◆ REQUIRED WORK ◆
[1] Transcribe the COT report text from "What you will" to "of their business.".
[2] Answer these questions using the COT report text:
(a) Who publishes the COT report, and how often?
(b) How many reports does the CFTC release weekly?
(c) Which group sells strength and buys weakness?
[3] Decide whether each statement agrees with the COT report text. Answer yes or no, and quote the words from the text that settle it.
(a) Non Commercials include Hedge Funds.
(b) Non Commercials are trend followers that sell strength and buy weakness.
(c) Banks are counted among the Commercials.

The “COT” report is published by the Commodities Futures Trading Commission (CFTC) each week & tells us the positioning of all Traders holding Futures positions. Remember, with each future contract there is an equal & offsetting Long & Short position – It’s a zero sum game. You want to know who is taking the other side of your bet.
What you will find is that it pays to know who is buying and selling. Let's now take a in depth look at these reports and the respective participants.
The CFTC releases 3 reports weekly:
The Legacy Report - which breaks down participants between "Commercial Hedgers" and "Non Commercial Hedgers." Commercials are considered to include the Industry end users and producers along with Banks, while Non Commercials are considered to be Traders & Speculators, including Hedge Funds.
Legacy Report General Observations:
A - Commercials are considered the "Insiders" and most knowledgeable as to the fundamentals of their business.
B - Commercials sell strength and buy weakness.
C - Non Commercials are considered to be trend followers that buy strength and sell weakness.
D - Commercials, Including the Investment Banks, can carry extreme positions and be wrong for months or years. They have very deep pockets, are in bed with regulators and politicians, and always have the FED to bail them out at taxpayers expense. So don't ever think you have them "cornered" or "trapped". They can and will outlast you in any war of attrition, so this is not something we want to engage in.

◆ RECORD EXTRACTS ◆
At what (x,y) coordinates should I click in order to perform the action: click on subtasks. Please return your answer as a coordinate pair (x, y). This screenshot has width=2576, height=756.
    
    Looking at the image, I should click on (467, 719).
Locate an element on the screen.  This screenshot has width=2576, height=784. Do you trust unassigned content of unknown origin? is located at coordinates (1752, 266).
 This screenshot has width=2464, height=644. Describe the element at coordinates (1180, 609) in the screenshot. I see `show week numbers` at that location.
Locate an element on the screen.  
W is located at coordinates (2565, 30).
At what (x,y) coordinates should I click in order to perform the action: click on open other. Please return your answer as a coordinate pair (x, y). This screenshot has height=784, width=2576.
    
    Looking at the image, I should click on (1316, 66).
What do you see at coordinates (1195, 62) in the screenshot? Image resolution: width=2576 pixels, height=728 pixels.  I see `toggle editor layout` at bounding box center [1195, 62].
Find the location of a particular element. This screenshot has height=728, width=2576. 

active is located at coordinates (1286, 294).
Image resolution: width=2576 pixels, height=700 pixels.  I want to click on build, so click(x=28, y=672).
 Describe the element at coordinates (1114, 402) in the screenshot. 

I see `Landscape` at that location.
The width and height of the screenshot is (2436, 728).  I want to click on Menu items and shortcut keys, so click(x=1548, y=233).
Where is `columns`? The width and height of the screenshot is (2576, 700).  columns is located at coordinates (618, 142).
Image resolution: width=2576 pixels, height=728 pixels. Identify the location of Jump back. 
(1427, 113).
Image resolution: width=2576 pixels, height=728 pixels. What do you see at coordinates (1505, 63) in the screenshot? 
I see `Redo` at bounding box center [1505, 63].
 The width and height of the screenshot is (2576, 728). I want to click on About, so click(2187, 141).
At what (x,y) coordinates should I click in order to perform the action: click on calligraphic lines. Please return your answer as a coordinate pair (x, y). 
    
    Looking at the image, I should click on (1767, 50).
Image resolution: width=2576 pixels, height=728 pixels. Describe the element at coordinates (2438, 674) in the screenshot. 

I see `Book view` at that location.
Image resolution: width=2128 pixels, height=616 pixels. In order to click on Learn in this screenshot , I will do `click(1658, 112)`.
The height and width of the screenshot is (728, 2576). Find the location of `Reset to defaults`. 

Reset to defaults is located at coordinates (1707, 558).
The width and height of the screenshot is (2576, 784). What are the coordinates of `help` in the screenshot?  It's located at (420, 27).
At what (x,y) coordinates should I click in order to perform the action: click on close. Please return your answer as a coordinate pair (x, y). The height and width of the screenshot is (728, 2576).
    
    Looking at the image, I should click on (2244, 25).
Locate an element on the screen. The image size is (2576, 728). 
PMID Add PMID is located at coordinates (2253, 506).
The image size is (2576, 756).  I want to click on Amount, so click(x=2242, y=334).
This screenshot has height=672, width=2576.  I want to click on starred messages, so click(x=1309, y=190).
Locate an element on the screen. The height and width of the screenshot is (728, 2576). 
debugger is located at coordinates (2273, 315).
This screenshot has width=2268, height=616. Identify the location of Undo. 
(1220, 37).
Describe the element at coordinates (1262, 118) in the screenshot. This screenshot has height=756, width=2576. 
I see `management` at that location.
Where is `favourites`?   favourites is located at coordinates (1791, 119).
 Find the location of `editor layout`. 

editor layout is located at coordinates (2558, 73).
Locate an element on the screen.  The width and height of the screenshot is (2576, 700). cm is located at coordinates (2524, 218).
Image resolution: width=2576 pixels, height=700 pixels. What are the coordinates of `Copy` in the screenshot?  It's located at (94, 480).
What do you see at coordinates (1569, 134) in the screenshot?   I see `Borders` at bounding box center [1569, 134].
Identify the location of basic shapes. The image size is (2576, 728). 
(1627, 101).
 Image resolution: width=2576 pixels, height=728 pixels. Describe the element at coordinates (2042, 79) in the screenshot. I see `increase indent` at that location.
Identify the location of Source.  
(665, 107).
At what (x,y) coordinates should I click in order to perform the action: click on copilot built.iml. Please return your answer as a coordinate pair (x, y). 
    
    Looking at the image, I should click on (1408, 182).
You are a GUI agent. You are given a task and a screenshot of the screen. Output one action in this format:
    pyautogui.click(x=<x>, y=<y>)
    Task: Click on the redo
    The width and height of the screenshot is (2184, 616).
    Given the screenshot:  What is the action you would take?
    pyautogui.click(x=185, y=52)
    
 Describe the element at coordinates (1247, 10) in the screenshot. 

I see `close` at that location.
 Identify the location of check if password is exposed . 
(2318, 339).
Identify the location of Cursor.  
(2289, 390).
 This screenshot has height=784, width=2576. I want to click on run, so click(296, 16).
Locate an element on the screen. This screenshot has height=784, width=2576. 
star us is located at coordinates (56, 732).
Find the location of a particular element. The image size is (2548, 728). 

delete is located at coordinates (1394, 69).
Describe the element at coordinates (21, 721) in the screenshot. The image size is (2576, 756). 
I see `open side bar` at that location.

◆ RESULTS OF THE TASKS ◆
[1]
What you will find is that it pays to know who is buying and selling. Let's now take a in depth look at these reports and the respective participants.
The CFTC releases 3 reports weekly:
The Legacy Report - which breaks down participants between "Commercial Hedgers" and "Non Commercial Hedgers." Commercials are considered to include the Industry end users and producers along with Banks, while Non Commercials are considered to be Traders & Speculators, including Hedge Funds.
Legacy Report General Observations:
A - Commercials are considered the "Insiders" and most knowledgeable as to the fundamentals of their business.

[2]
(a) The Commodities Futures Trading Commission (CFTC) publishes it each week.
(b) 3 reports.
(c) Commercials.

[3]
(a) Yes: "Non Commercials are considered to be Traders & Speculators, including Hedge Funds."
(b) No: "Non Commercials are considered to be trend followers that buy strength and sell weakness."
(c) Yes: "Commercials are considered to include the Industry end users and producers along with Banks"